Pranav Eranki 2018
Flask web app that uses a API service to predict whether the product review is positive or negative.
Amazon product data was provided by Julian McAuley, UCSD.
We cover the sentiment analysis of 12 categories of Amazon products. We list our results in test datasets using NBSVM (Naïve Bayes - Support Vector Machine) inspired by a Kaggle kernel.
NBSVM was introduced by Sida Wang and Chris Manning in the paper Baselines and Bigrams: Simple, Good Sentiment and Topic Classification. Here we use sklearn's logistic regression, rather than SVM, although in practice the two are nearly identical (sklearn uses the liblinear library behind the scenes).

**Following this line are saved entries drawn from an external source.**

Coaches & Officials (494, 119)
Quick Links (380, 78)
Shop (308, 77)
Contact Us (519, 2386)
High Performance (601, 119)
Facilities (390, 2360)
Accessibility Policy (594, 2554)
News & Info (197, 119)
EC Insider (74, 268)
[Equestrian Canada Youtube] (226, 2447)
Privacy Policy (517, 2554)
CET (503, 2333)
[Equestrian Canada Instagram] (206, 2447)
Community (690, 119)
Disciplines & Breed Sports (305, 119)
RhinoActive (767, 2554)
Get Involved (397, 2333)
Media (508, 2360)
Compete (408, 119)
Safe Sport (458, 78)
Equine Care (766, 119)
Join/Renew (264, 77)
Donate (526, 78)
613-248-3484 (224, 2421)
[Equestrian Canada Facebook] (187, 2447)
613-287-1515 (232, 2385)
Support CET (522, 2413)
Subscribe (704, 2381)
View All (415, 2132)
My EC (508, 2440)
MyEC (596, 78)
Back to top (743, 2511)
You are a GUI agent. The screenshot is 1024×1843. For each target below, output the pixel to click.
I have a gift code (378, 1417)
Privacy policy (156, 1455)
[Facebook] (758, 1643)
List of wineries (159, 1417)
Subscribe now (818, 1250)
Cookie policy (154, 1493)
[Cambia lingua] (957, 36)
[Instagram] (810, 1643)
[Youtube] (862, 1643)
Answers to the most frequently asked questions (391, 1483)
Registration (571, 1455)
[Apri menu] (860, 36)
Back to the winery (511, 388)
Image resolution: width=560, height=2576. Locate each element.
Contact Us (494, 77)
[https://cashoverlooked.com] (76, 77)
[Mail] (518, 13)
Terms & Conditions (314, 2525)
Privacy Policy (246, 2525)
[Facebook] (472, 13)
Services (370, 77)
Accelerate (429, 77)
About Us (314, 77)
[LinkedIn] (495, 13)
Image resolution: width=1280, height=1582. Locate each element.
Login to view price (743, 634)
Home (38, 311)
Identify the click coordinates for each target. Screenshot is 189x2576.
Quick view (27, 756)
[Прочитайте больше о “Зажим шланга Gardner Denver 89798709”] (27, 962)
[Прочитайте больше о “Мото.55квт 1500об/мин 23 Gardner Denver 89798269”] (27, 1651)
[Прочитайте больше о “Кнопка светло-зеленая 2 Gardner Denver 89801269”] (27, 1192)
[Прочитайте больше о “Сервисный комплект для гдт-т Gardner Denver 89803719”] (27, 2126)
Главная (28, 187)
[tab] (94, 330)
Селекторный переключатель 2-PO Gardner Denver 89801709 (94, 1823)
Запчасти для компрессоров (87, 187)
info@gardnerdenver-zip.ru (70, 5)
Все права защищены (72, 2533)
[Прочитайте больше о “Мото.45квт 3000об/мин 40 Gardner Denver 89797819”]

Category | Precision (%) |
---|---|
Automotive | 89.29 |
Baby | 90.28 |
Clothing Shoes and Jewelry | 90.50 |
Digital Music | 88.92 |
Electronics | 91.58 |
Grocery and Gourmet Food | 90.33 |
Home and Kitchen | 92.05 |
Kindle Store | 92.57 |
Pet Supplies | 89.32 |
Sports and Outdoors | 91.19 |
Toys and Games | 91.24 |
Video games | 88.93 |
To install the Python packages for the project, clone the repository and run:
conda env create -f environment.yml
from inside the cloned directory. This assumes that Anaconda Python is installed.
# Build the model
python build_model.py
# Run the App
python run.py
Open Browser: http://localhost:5000.
Choose the category of your purchased product, fill in your own reviews and get results like the following:
Format is one-review-per-line in (loose) json. See examples below for further help reading the data.
Sample review:
{
"reviewerID": "A2SUAM1J3GNN3B",
"asin": "0000013714",
"reviewerName": "J. McDonald",
"helpful": [2, 3],
"reviewText": "I bought this for my husband who plays the piano. He is having a wonderful time playing these old hymns. The music is at times hard to read because we think the book was published for singing from more than playing from. Great purchase though!",
"overall": 5.0,
"summary": "Heavenly Highway Hymns",
"unixReviewTime": 1252800000,
"reviewTime": "09 13, 2009"
}
where
- reviewerID - ID of the reviewer, e.g. A2SUAM1J3GNN3B
- asin - ID of the product, e.g. 0000013714
- reviewerName - name of the reviewer
- helpful - helpfulness rating of the review, e.g. 2/3
- reviewText - text of the review
- overall - rating of the product
- summary - summary of the review
- unixReviewTime - time of the review (unix time)
- reviewTime - time of the review (raw)
Here is the code to read the data into a pandas data frame:
import pandas as pd
import gzip
def parse(path):
g = gzip.open(path, 'rb')
for l in g:
yield eval(l)
def getDF(path):
i = 0
df = {}
for d in parse(path):
df[i] = d
i += 1
return pd.DataFrame.from_dict(df, orient='index')
df = getDF('reviews_Video_Games.json.gz')